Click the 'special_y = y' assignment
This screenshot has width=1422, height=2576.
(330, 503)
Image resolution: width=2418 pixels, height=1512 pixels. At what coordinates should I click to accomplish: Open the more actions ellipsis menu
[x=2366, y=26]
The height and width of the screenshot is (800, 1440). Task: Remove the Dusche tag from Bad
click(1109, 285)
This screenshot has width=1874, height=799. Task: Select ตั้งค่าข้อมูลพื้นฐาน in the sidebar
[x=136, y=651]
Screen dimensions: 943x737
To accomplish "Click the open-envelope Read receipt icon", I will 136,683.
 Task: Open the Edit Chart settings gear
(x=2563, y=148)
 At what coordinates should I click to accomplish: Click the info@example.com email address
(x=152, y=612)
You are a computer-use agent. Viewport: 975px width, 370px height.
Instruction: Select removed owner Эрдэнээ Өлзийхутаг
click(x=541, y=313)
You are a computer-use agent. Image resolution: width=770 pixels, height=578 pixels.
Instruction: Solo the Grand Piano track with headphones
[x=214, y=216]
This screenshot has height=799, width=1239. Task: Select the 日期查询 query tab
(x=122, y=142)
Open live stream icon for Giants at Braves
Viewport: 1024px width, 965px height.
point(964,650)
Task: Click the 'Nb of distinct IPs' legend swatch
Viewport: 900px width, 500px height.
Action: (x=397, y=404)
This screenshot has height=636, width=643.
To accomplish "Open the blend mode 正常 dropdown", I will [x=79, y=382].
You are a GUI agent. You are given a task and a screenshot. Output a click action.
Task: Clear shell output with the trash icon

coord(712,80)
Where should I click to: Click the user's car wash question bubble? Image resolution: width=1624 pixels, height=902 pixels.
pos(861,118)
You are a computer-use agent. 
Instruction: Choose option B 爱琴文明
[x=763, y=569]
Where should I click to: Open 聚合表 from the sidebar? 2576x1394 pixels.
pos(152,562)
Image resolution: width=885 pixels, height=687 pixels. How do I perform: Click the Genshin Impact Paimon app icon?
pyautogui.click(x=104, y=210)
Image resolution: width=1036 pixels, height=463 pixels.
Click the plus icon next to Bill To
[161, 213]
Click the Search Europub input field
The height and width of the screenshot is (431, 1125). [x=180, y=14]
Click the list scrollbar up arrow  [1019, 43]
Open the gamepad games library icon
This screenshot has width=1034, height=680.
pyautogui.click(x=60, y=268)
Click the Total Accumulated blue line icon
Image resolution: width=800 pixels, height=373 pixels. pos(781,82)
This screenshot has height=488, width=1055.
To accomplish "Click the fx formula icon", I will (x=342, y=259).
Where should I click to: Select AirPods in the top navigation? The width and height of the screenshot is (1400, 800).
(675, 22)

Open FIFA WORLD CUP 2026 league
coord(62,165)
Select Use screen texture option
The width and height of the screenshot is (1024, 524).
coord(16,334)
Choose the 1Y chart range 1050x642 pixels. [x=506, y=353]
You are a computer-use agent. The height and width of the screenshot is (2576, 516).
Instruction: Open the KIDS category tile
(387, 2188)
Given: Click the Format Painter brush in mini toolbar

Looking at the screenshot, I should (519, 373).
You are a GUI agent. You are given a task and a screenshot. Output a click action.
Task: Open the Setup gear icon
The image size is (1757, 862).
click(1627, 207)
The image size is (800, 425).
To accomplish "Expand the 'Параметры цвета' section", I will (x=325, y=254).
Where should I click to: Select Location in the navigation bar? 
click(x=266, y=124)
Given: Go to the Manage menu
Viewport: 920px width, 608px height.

————

> **PROBLEM DESCRIPTION**: Convert these lines into a JSON list of strings with one string per line, leaving out blank lines.

> **RESULT OF THE EXERCISE**:
[
  "Click the 'special_y = y' assignment",
  "This screenshot has width=1422, height=2576.",
  "(330, 503)",
  "Image resolution: width=2418 pixels, height=1512 pixels. At what coordinates should I click to accomplish: Open the more actions ellipsis menu",
  "[x=2366, y=26]",
  "The height and width of the screenshot is (800, 1440). Task: Remove the Dusche tag from Bad",
  "click(1109, 285)",
  "This screenshot has width=1874, height=799. Task: Select ตั้งค่าข้อมูลพื้นฐาน in the sidebar",
  "[x=136, y=651]",
  "Screen dimensions: 943x737",
  "To accomplish \"Click the open-envelope Read receipt icon\", I will 136,683.",
  " Task: Open the Edit Chart settings gear",
  "(x=2563, y=148)",
  " At what coordinates should I click to accomplish: Click the info@example.com email address",
  "(x=152, y=612)",
  "You are a computer-use agent. Viewport: 975px width, 370px height.",
  "Instruction: Select removed owner Эрдэнээ Өлзийхутаг",
  "click(x=541, y=313)",
  "You are a computer-use agent. Image resolution: width=770 pixels, height=578 pixels.",
  "Instruction: Solo the Grand Piano track with headphones",
  "[x=214, y=216]",
  "This screenshot has height=799, width=1239. Task: Select the 日期查询 query tab",
  "(x=122, y=142)",
  "Open live stream icon for Giants at Braves",
  "Viewport: 1024px width, 965px height.",
  "point(964,650)",
  "Task: Click the 'Nb of distinct IPs' legend swatch",
  "Viewport: 900px width, 500px height.",
  "Action: (x=397, y=404)",
  "This screenshot has height=636, width=643.",
  "To accomplish \"Open the blend mode 正常 dropdown\", I will [x=79, y=382].",
  "You are a GUI agent. You are given a task and a screenshot. Output a click action.",
  "Task: Clear shell output with the trash icon",
  "coord(712,80)",
  "Where should I click to: Click the user's car wash question bubble? Image resolution: width=1624 pixels, height=902 pixels.",
  "pos(861,118)",
  "You are a computer-use agent. ",
  "Instruction: Choose option B 爱琴文明",
  "[x=763, y=569]",
  "Where should I click to: Open 聚合表 from the sidebar? 2576x1394 pixels.",
  "pos(152,562)",
  "Image resolution: width=885 pixels, height=687 pixels. How do I perform: Click the Genshin Impact Paimon app icon?",
  "pyautogui.click(x=104, y=210)",
  "Image resolution: width=1036 pixels, height=463 pixels.",
  "Click the plus icon next to Bill To",
  "[161, 213]",
  "Click the Search Europub input field",
  "The height and width of the screenshot is (431, 1125). [x=180, y=14]",
  "Click the list scrollbar up arrow  [1019, 43]",
  "Open the gamepad games library icon",
  "This screenshot has width=1034, height=680.",
  "pyautogui.click(x=60, y=268)",
  "Click the Total Accumulated blue line icon",
  "Image resolution: width=800 pixels, height=373 pixels. pos(781,82)",
  "This screenshot has height=488, width=1055.",
  "To accomplish \"Click the fx formula icon\", I will (x=342, y=259).",
  "Where should I click to: Select AirPods in the top navigation? The width and height of the screenshot is (1400, 800).",
  "(675, 22)",
  "Open FIFA WORLD CUP 2026 league",
  "coord(62,165)",
  "Select Use screen texture option",
  "The width and height of the screenshot is (1024, 524).",
  "coord(16,334)",
  "Choose the 1Y chart range 1050x642 pixels. [x=506, y=353]",
  "You are a computer-use agent. The height and width of the screenshot is (2576, 516).",
  "Instruction: Open the KIDS category tile",
  "(387, 2188)",
  "Given: Click the Format Painter brush in mini toolbar",
  "Looking at the screenshot, I should (519, 373).",
  "You are a GUI agent. You are given a task and a screenshot. Output a click action.",
  "Task: Open the Setup gear icon",
  "The image size is (1757, 862).",
  "click(1627, 207)",
  "The image size is (800, 425).",
  "To accomplish \"Expand the 'Параметры цвета' section\", I will (x=325, y=254).",
  "Where should I click to: Select Location in the navigation bar? ",
  "click(x=266, y=124)",
  "Given: Go to the Manage menu",
  "Viewport: 920px width, 608px height."
]